Kessenich (/de/) is a village in the Belgian province Limburg. It is a section of the municipality of Kinrooi, lying in the eastern end of the municipality.

==Geography==
Kessenich is the end of the Grensmaas, the part of the Meuse who forms a natural border with the Dutch province Limburg. This river separates Kessenich from Stevensweert. In the north lie the Dutch villages of Thorn, Ittervoort and Neeritter. In the south lies Maaseik. The region of Kessenich is dissected by several rivers: the Abeek, the Itterbeek and Witbeek on their way to the Meuse.

East of Kessenich is an area with several ponds, the Maasplassen. They were created by large-scale exploitation of gravel from 1949. The gravel layer with a thickness of up to 10 m, was deposited by the Meuse, which repeatedly moved to the east. In May 2008 ended the gravel mining and began the partial attenuation of the lakes. Now, some Maasplassen are equipped for recreation or nature.

==Name==
Its name is derived from the Gallo-Roman Cassiniacum. Kessenich is also named as Kesnic (1102), Kasnech (1132), Casselin or Cassenic (1155), Kessenich (1219) and Cessenic (1224). Later, it's also identified on maps as Kessingen (1573) and Kesnick (1754). In Limburgish it's still called 'Kesing'.

==History==
Kessenich is the oldest of the five villages of Kinrooi. It was founded as a Celtic settlement close to the Meuse. The Meuse has since shifted to the east, leaving a bogged arm to north of the village. This marsh, the Vijverbroek, was used in the Middle Ages to create a redoubt. According to a legend there was a village called ‘’Vijvere’’ between Kessenich and Thorn that was drowned. Now it is a unique area overgrown with alder and other tree and plant species.

Remains of a prehistoric settlement have been found on the Boterakker, south of the village. Other prehistoric remains have been found on the Hezerheide, west of the village. Roman catacombs (Molenwegske) and a 12 meter wide Roman road connecting Maastricht and Nijmegen have also been found.
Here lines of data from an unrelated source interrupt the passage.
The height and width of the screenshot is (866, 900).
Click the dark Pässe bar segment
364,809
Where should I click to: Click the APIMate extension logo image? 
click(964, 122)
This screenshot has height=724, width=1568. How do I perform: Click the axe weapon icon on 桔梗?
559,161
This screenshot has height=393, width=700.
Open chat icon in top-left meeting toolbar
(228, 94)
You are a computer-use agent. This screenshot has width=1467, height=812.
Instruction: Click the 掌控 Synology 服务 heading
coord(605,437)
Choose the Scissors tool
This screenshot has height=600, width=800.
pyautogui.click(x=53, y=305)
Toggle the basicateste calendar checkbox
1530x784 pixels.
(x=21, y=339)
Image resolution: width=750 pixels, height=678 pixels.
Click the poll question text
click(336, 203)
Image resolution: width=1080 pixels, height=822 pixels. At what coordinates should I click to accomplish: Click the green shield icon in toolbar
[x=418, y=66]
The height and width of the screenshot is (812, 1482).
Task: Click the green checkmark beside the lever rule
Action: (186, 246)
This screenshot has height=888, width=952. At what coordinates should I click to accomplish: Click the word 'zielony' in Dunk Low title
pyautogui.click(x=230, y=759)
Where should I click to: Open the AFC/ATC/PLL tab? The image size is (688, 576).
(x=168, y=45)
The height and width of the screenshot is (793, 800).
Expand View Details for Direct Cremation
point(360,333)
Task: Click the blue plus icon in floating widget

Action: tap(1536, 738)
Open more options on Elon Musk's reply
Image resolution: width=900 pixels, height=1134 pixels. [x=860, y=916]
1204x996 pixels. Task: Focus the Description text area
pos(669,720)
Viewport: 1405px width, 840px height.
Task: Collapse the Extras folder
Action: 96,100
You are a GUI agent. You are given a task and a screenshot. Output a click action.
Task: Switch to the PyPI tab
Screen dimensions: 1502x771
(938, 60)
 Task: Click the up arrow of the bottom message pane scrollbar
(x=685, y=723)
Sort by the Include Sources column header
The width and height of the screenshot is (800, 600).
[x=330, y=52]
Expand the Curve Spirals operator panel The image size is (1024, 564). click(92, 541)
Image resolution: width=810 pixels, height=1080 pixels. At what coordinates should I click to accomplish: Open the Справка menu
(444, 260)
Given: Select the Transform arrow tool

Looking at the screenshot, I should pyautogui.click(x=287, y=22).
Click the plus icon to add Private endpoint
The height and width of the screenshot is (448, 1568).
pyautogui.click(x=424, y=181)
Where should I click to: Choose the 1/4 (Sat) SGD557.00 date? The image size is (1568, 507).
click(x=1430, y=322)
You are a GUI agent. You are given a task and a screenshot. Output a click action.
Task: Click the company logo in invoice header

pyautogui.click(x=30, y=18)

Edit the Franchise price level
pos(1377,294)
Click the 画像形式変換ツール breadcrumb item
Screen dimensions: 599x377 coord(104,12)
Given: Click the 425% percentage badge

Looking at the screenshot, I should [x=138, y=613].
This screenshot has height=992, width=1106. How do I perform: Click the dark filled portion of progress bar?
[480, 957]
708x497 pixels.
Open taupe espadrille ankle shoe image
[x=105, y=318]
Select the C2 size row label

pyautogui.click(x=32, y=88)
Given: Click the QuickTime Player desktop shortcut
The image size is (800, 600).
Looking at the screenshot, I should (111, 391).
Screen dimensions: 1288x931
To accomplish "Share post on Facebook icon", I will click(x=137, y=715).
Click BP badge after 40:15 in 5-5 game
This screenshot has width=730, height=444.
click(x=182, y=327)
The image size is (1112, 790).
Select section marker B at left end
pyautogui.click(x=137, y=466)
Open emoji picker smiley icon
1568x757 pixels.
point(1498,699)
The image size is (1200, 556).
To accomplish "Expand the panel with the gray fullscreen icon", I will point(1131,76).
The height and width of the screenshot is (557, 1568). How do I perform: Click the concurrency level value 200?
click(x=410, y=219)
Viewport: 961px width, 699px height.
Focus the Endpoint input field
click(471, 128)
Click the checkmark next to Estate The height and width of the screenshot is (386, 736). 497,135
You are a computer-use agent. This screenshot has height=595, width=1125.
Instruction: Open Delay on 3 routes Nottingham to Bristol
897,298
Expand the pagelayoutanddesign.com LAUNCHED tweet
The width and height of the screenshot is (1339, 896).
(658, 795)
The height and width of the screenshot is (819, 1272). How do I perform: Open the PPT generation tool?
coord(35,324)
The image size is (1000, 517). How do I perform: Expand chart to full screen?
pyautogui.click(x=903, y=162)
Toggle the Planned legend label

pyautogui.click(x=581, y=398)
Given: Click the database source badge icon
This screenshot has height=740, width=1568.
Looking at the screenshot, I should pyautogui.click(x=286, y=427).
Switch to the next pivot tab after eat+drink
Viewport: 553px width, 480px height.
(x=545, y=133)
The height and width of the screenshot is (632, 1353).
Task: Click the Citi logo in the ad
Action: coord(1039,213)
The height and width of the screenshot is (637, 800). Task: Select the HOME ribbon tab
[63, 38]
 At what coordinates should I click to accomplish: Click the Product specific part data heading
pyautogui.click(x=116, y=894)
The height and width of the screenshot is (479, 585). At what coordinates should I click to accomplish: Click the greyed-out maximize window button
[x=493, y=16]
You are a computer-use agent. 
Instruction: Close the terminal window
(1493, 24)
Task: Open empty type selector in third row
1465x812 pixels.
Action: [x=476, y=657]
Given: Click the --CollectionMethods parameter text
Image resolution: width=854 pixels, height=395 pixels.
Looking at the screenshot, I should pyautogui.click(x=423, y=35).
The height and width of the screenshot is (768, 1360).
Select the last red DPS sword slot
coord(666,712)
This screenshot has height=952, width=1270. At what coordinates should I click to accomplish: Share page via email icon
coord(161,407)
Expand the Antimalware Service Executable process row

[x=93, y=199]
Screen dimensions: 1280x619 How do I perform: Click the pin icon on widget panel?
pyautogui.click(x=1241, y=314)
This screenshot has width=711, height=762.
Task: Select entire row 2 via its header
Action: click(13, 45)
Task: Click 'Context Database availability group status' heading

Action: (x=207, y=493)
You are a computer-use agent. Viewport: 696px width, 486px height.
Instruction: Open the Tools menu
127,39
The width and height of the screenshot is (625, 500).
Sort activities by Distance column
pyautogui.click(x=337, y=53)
After the fall of the Western Roman Empire, a shire covering Kessenich, Thorn, Aldeneik and some other villages came into existence. Ansfried of Utrecht might have been the last count of this area, because in that period the shire suddenly fall apart. Finally, the area was divided into three parts: Thorn, Aldeneik, and Kessenich. Thorn and Aldeneik became important abbeys, Kessenich was lying between both. So there was a major influence of those abbeys. Kessenich became an imperial free city, since the 14th century united with the county Bronshorn (Hunsel).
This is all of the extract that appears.